Me correspondió la traducción del catalán al español el ensayo de Vandellós, Catalunya, poble decadent. Pues he aquí que esa decadencia se amplia a toda España con tres matices especiales.
El primero que como los jubilados y los asistidos por edad aumentan el gasto público, si se aumenta el tremendo salto que se ha dado en el número de funcionarios y empleados públicos, de algo menos de un millón en 1975 a unos 3 millones en la actualidad, y a eso se adicionan los 5 millones de parados, que tienen que ser atendidos por el Sector público y la sociedad de algún modo, y a ello agregamos, aunque su magnitud disminuye, los niños que, naturalmente, tienen prohibido formar parte de la población activa, nos encontramos con que de ahora en adelante, o incrementamos fuertemente la productividad, o el hundimiento del sector público español está garantizado a un plazo muy corto.
Segundo matiz. Mejorar la productividad supone modificar muy a fondo el mercado del trabajo –y entonces, ¿no van a protestar los sindicatos obreros? –; significa alterar nuestro planteamiento energético –¿y no oiremos presto las manifestaciones de los ecologistas?–; reducir el poder interventor de las autonomías en la economía –¿no se van a escuchar, al menos con algunos, aullidos de que eso altera puntos del Estatuto que tenían preparado?–; supone eliminar trabas administrativas para acercarnos lo más posible a la economía libre de mercado que, por ejemplo, predicó Eucken, pero esto, ¿no va a alzar clamores de rechazo por parte de multitud de instituciones de tipo corporativo que han arraigado, algunas desde hace más de un siglo, en la vida diaria española?
El tercer matiz es el envejecimiento y caída simultánea de nuestra demografía. Aun con la afluencia que se quiera de inmigrantes, no se va a observar reacción positiva alguna.

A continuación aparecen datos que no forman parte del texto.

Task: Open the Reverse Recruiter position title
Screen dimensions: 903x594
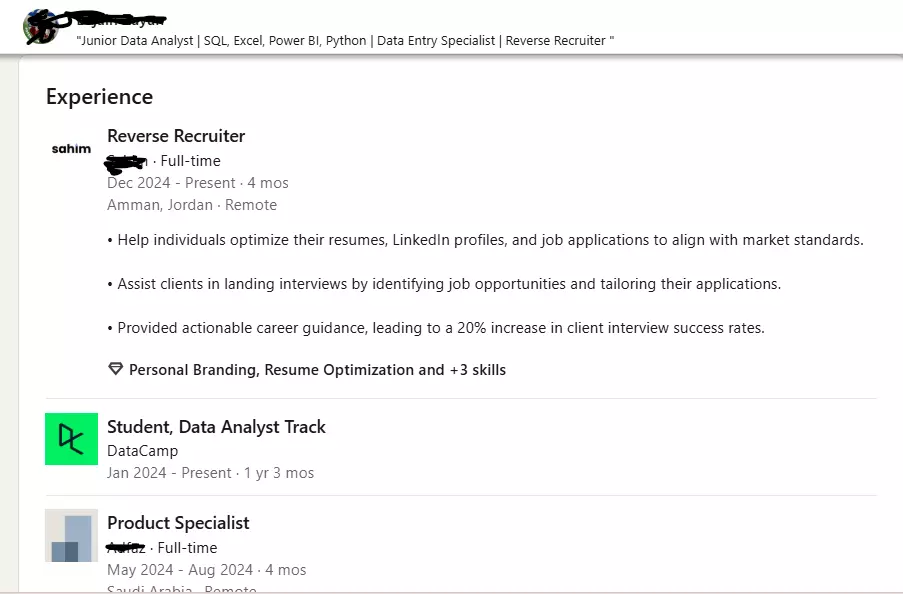Action: click(x=176, y=136)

Agréguese que un pueblo viejo, como simultáneamente es España, pasa a huir de todo tipo de riesgo, y abandona por ello el talante preciso para ser empresario y, con ello, mejorar la productividad.
Demuestran la amenaza que subyace en lo dicho trabajos como los de Barea et al., sobre lo que se nos venía encima por la cuestión de las pensiones; los avisos repetidos de Alejandro Macarrón, que eran considerados poco menos que como elucubraciones sin mucho sentido; la pérdida de valores que está detrás de la ruptura de la familia tradicional y de los coeficientes de natalidad, y no digamos la propia crisis económica, con su corolario de desahucios de viviendas y de menores ingresos.
La población de un país respecto al PIB tiene, evidentemente, el papel de divisor, pero también es un factor productivo que si se esfuma reduce a la nada al PIB. Parece que de esto último no nos hemos dado cuenta.